WHAT YOU NEED TO DO:
Set the records down again in full, with every word kept.

GIVEN DATA:
##########

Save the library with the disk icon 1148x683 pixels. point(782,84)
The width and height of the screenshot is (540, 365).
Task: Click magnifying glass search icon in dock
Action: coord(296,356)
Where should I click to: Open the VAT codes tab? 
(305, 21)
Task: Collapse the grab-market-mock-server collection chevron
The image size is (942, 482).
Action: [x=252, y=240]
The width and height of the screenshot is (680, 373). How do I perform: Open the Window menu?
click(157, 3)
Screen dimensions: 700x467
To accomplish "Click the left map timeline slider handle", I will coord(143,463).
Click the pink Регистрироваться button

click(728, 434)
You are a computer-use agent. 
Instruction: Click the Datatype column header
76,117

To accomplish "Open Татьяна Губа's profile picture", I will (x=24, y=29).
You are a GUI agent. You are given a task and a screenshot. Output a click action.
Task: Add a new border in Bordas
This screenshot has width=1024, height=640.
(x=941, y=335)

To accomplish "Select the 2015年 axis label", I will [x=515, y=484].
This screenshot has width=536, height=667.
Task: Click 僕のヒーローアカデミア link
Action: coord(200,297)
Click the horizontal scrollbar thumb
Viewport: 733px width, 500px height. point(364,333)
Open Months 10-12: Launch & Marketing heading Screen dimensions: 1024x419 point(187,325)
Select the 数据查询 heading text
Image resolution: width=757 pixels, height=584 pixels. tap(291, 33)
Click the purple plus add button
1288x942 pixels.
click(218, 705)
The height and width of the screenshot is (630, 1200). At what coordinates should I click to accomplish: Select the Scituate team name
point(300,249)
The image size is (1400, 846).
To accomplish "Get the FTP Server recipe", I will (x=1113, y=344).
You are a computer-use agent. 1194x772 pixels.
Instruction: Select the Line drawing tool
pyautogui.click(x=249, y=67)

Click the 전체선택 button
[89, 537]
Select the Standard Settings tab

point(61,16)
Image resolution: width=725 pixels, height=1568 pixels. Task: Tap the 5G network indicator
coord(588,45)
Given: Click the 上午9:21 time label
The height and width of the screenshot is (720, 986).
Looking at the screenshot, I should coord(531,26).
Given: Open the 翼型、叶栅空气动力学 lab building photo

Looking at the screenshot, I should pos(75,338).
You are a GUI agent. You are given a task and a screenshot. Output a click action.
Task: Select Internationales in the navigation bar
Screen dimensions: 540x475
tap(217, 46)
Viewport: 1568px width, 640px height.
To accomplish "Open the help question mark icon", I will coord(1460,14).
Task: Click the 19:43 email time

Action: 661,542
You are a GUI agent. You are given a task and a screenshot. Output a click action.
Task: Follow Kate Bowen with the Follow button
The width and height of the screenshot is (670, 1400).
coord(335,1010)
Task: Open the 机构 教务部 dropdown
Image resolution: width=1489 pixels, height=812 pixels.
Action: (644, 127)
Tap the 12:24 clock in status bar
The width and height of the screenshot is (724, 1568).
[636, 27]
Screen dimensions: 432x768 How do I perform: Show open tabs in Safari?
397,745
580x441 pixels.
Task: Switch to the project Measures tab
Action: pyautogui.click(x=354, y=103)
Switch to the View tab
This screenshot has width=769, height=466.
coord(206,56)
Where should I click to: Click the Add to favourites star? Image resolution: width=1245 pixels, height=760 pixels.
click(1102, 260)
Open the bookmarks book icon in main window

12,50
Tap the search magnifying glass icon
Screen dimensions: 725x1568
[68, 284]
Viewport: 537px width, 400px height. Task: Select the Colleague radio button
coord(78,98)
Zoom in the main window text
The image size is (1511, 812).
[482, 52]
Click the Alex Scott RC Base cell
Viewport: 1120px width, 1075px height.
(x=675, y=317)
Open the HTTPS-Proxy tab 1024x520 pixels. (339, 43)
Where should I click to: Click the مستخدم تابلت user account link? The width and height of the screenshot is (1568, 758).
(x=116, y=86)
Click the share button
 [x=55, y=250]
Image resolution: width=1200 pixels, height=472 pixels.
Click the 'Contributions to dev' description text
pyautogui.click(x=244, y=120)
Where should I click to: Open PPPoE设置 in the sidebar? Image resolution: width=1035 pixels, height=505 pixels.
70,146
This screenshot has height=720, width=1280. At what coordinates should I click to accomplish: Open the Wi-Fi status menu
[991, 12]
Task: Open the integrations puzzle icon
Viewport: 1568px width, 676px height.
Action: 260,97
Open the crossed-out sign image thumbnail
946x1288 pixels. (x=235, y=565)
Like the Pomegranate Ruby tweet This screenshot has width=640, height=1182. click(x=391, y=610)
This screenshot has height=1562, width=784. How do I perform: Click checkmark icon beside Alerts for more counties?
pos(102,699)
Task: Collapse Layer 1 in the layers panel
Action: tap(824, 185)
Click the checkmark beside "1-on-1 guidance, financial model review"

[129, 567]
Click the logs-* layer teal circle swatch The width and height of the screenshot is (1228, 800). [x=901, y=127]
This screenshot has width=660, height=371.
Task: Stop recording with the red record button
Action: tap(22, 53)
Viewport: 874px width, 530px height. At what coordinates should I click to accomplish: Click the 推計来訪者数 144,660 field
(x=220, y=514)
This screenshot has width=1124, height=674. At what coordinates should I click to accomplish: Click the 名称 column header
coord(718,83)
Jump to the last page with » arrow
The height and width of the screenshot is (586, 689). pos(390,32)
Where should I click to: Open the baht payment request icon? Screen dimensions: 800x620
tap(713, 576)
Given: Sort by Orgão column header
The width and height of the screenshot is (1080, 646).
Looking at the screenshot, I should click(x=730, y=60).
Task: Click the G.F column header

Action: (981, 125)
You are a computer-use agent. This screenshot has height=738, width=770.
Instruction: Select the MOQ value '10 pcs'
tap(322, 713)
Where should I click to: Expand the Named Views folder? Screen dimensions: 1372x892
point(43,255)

##########

COMPLETED EXERCISE:
Save the library with the disk icon 1148x683 pixels. point(782,84)
The width and height of the screenshot is (540, 365).
Task: Click magnifying glass search icon in dock
Action: coord(296,356)
Where should I click to: Open the VAT codes tab? 
(305, 21)
Task: Collapse the grab-market-mock-server collection chevron
The image size is (942, 482).
Action: [x=252, y=240]
The width and height of the screenshot is (680, 373). How do I perform: Open the Window menu?
click(157, 3)
Screen dimensions: 700x467
To accomplish "Click the left map timeline slider handle", I will coord(143,463).
Click the pink Регистрироваться button

click(728, 434)
You are a computer-use agent. 
Instruction: Click the Datatype column header
76,117

To accomplish "Open Татьяна Губа's profile picture", I will (x=24, y=29).
You are a GUI agent. You are given a task and a screenshot. Output a click action.
Task: Add a new border in Bordas
This screenshot has width=1024, height=640.
(x=941, y=335)

To accomplish "Select the 2015年 axis label", I will [x=515, y=484].
This screenshot has width=536, height=667.
Task: Click 僕のヒーローアカデミア link
Action: coord(200,297)
Click the horizontal scrollbar thumb
Viewport: 733px width, 500px height. point(364,333)
Open Months 10-12: Launch & Marketing heading Screen dimensions: 1024x419 point(187,325)
Select the 数据查询 heading text
Image resolution: width=757 pixels, height=584 pixels. tap(291, 33)
Click the purple plus add button
1288x942 pixels.
click(218, 705)
The height and width of the screenshot is (630, 1200). At what coordinates should I click to accomplish: Select the Scituate team name
point(300,249)
The image size is (1400, 846).
To accomplish "Get the FTP Server recipe", I will (x=1113, y=344).
You are a computer-use agent. 1194x772 pixels.
Instruction: Select the Line drawing tool
pyautogui.click(x=249, y=67)

Click the 전체선택 button
[89, 537]
Select the Standard Settings tab

point(61,16)
Image resolution: width=725 pixels, height=1568 pixels. Task: Tap the 5G network indicator
coord(588,45)
Given: Click the 上午9:21 time label
The height and width of the screenshot is (720, 986).
Looking at the screenshot, I should coord(531,26).
Given: Open the 翼型、叶栅空气动力学 lab building photo

Looking at the screenshot, I should pos(75,338).
You are a GUI agent. You are given a task and a screenshot. Output a click action.
Task: Select Internationales in the navigation bar
Screen dimensions: 540x475
tap(217, 46)
Viewport: 1568px width, 640px height.
To accomplish "Open the help question mark icon", I will coord(1460,14).
Task: Click the 19:43 email time

Action: 661,542
You are a GUI agent. You are given a task and a screenshot. Output a click action.
Task: Follow Kate Bowen with the Follow button
The width and height of the screenshot is (670, 1400).
coord(335,1010)
Task: Open the 机构 教务部 dropdown
Image resolution: width=1489 pixels, height=812 pixels.
Action: (644, 127)
Tap the 12:24 clock in status bar
The width and height of the screenshot is (724, 1568).
[636, 27]
Screen dimensions: 432x768 How do I perform: Show open tabs in Safari?
397,745
580x441 pixels.
Task: Switch to the project Measures tab
Action: pyautogui.click(x=354, y=103)
Switch to the View tab
This screenshot has width=769, height=466.
coord(206,56)
Where should I click to: Click the Add to favourites star? Image resolution: width=1245 pixels, height=760 pixels.
click(1102, 260)
Open the bookmarks book icon in main window

12,50
Tap the search magnifying glass icon
Screen dimensions: 725x1568
[68, 284]
Viewport: 537px width, 400px height. Task: Select the Colleague radio button
coord(78,98)
Zoom in the main window text
The image size is (1511, 812).
[482, 52]
Click the Alex Scott RC Base cell
Viewport: 1120px width, 1075px height.
(x=675, y=317)
Open the HTTPS-Proxy tab 1024x520 pixels. (339, 43)
Where should I click to: Click the مستخدم تابلت user account link? The width and height of the screenshot is (1568, 758).
(x=116, y=86)
Click the share button
 [x=55, y=250]
Image resolution: width=1200 pixels, height=472 pixels.
Click the 'Contributions to dev' description text
pyautogui.click(x=244, y=120)
Where should I click to: Open PPPoE设置 in the sidebar? Image resolution: width=1035 pixels, height=505 pixels.
70,146
This screenshot has height=720, width=1280. At what coordinates should I click to accomplish: Open the Wi-Fi status menu
[991, 12]
Task: Open the integrations puzzle icon
Viewport: 1568px width, 676px height.
Action: 260,97
Open the crossed-out sign image thumbnail
946x1288 pixels. (x=235, y=565)
Like the Pomegranate Ruby tweet This screenshot has width=640, height=1182. click(x=391, y=610)
This screenshot has height=1562, width=784. How do I perform: Click checkmark icon beside Alerts for more counties?
pos(102,699)
Task: Collapse Layer 1 in the layers panel
Action: tap(824, 185)
Click the checkmark beside "1-on-1 guidance, financial model review"

[129, 567]
Click the logs-* layer teal circle swatch The width and height of the screenshot is (1228, 800). [x=901, y=127]
This screenshot has width=660, height=371.
Task: Stop recording with the red record button
Action: tap(22, 53)
Viewport: 874px width, 530px height. At what coordinates should I click to accomplish: Click the 推計来訪者数 144,660 field
(x=220, y=514)
This screenshot has width=1124, height=674. At what coordinates should I click to accomplish: Click the 名称 column header
coord(718,83)
Jump to the last page with » arrow
The height and width of the screenshot is (586, 689). pos(390,32)
Where should I click to: Open the baht payment request icon? Screen dimensions: 800x620
tap(713, 576)
Given: Sort by Orgão column header
The width and height of the screenshot is (1080, 646).
Looking at the screenshot, I should click(x=730, y=60).
Task: Click the G.F column header

Action: (981, 125)
You are a computer-use agent. This screenshot has height=738, width=770.
Instruction: Select the MOQ value '10 pcs'
tap(322, 713)
Where should I click to: Expand the Named Views folder? Screen dimensions: 1372x892
point(43,255)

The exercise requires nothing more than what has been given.